Got error: corrupted history event batch, eventID is not continuous

We have Temporal 1.0.0 installed in the k8s from the official helm chart. Temporal works fine until at some moment workflow processing gets stuck and we see numerous error in clients’ logs:

"Failure in thread Workflow Poller taskQueue=“indexing-orchestrator”, namespace=“default”: 2
io.grpc.StatusRuntimeException: INTERNAL: corrupted history event batch, eventID is not continuous
at io.grpc.stub.ClientCalls.toStatusRuntimeException(ClientCalls.java:262)
at io.grpc.stub.ClientCalls.getUnchecked(ClientCalls.java:243)
at io.grpc.stub.ClientCalls.blockingUnaryCall(ClientCalls.java:156)
at io.temporal.api.workflowservice.v1.WorkflowServiceGrpc$WorkflowServiceBlockingStub.pollWorkflowTaskQueue(WorkflowServiceGrpc.java:2658)
at io.temporal.internal.worker.WorkflowPollTask.poll(WorkflowPollTask.java:77)
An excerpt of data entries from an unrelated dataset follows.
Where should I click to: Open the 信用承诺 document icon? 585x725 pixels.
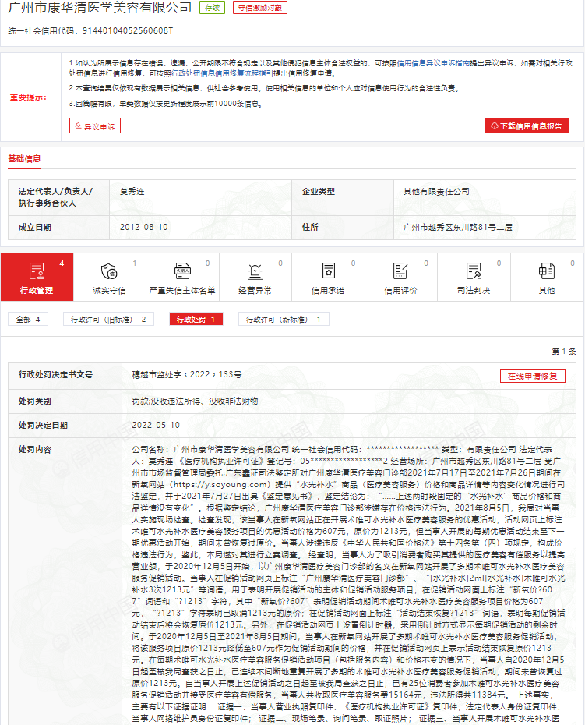(328, 278)
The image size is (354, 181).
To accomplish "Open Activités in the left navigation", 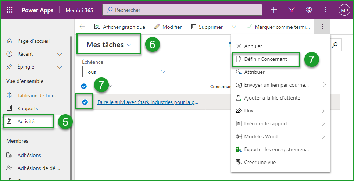I will [x=27, y=121].
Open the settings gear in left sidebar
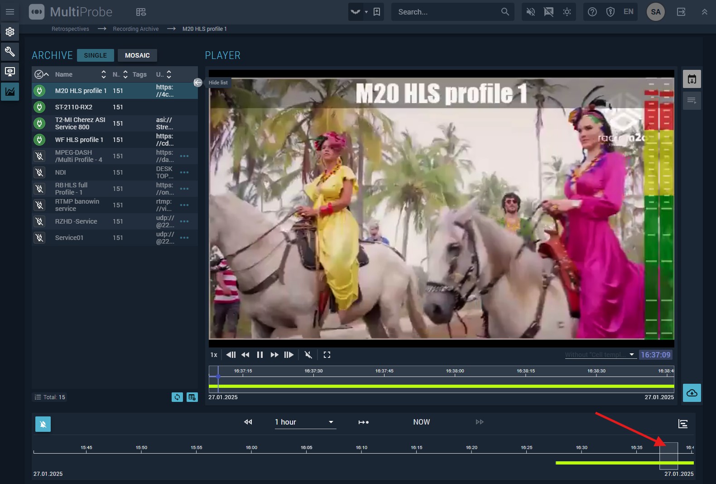 click(x=10, y=32)
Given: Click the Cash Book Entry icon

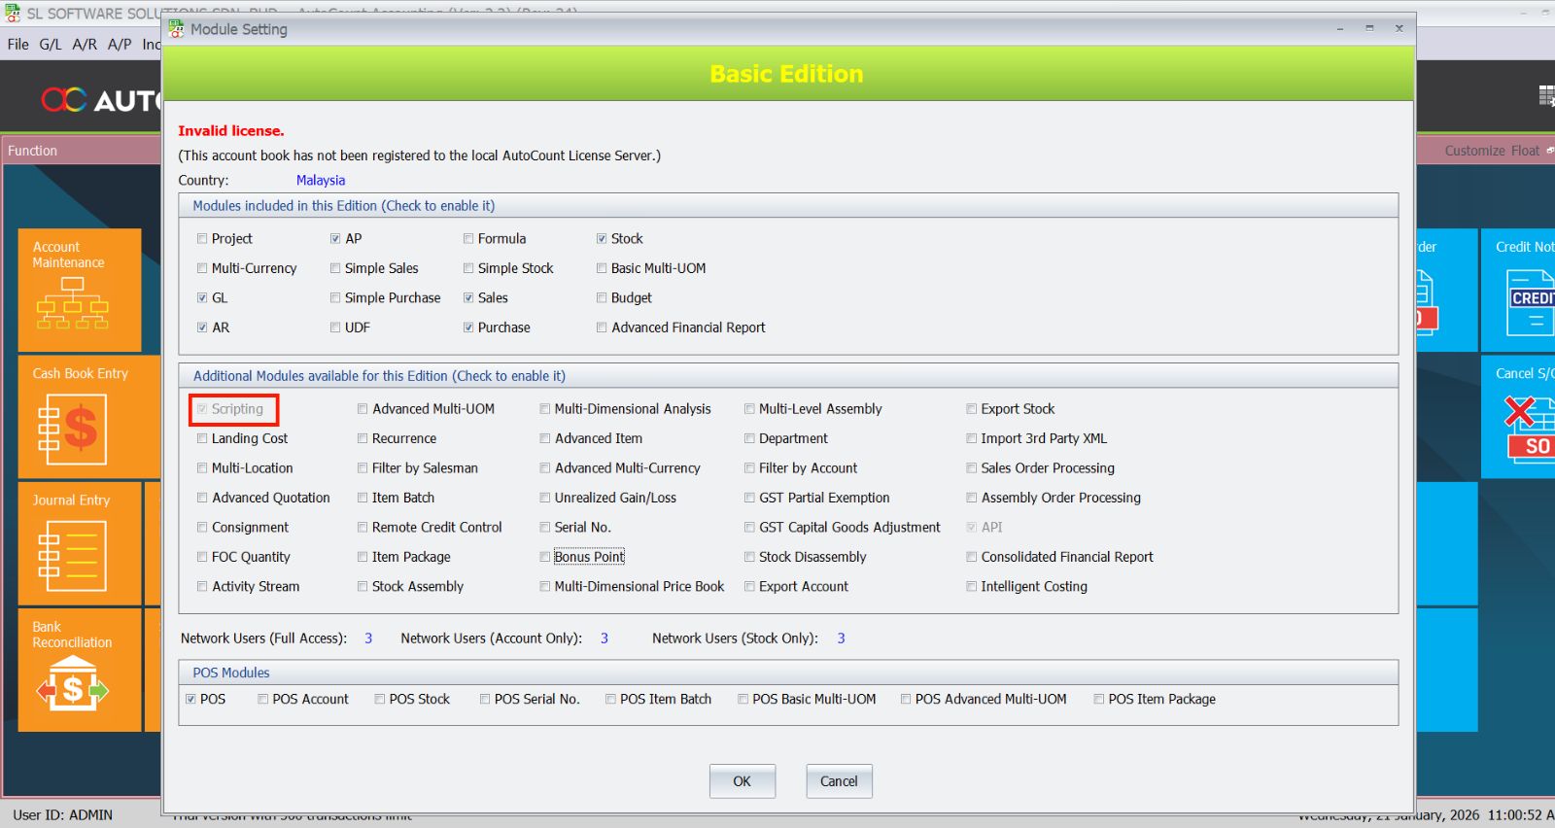Looking at the screenshot, I should pos(72,430).
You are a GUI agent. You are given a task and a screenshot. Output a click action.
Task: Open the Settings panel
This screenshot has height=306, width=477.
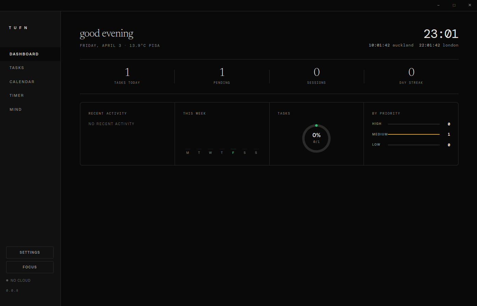pyautogui.click(x=30, y=252)
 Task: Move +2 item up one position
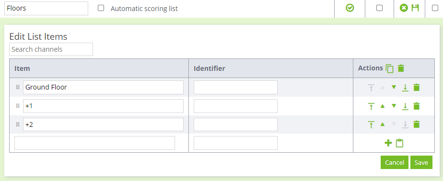pyautogui.click(x=382, y=124)
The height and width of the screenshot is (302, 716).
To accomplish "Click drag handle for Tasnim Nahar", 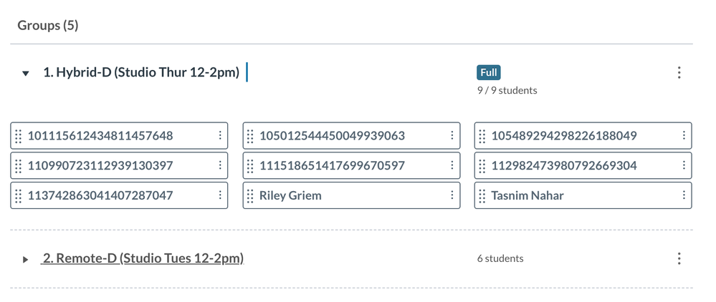I will 482,195.
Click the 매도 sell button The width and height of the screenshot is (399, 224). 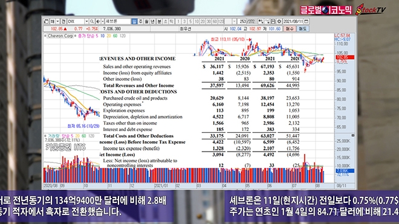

We had this error since in 0.28 and considered this either as instability of the alpha version or failure caused by Cassandra nodes rotation.

But currently we have this happening on 1.0.0 and a 6-node Cassandra cluster, none of which had restarted to cause this.

How is your cassandra deployed? Can you provide some details on your configuration? Are you using a Replication Factor of 3 temporal’s keyspace? How many racks in your cassandra cluster?

Other details of your configuration could help here as well.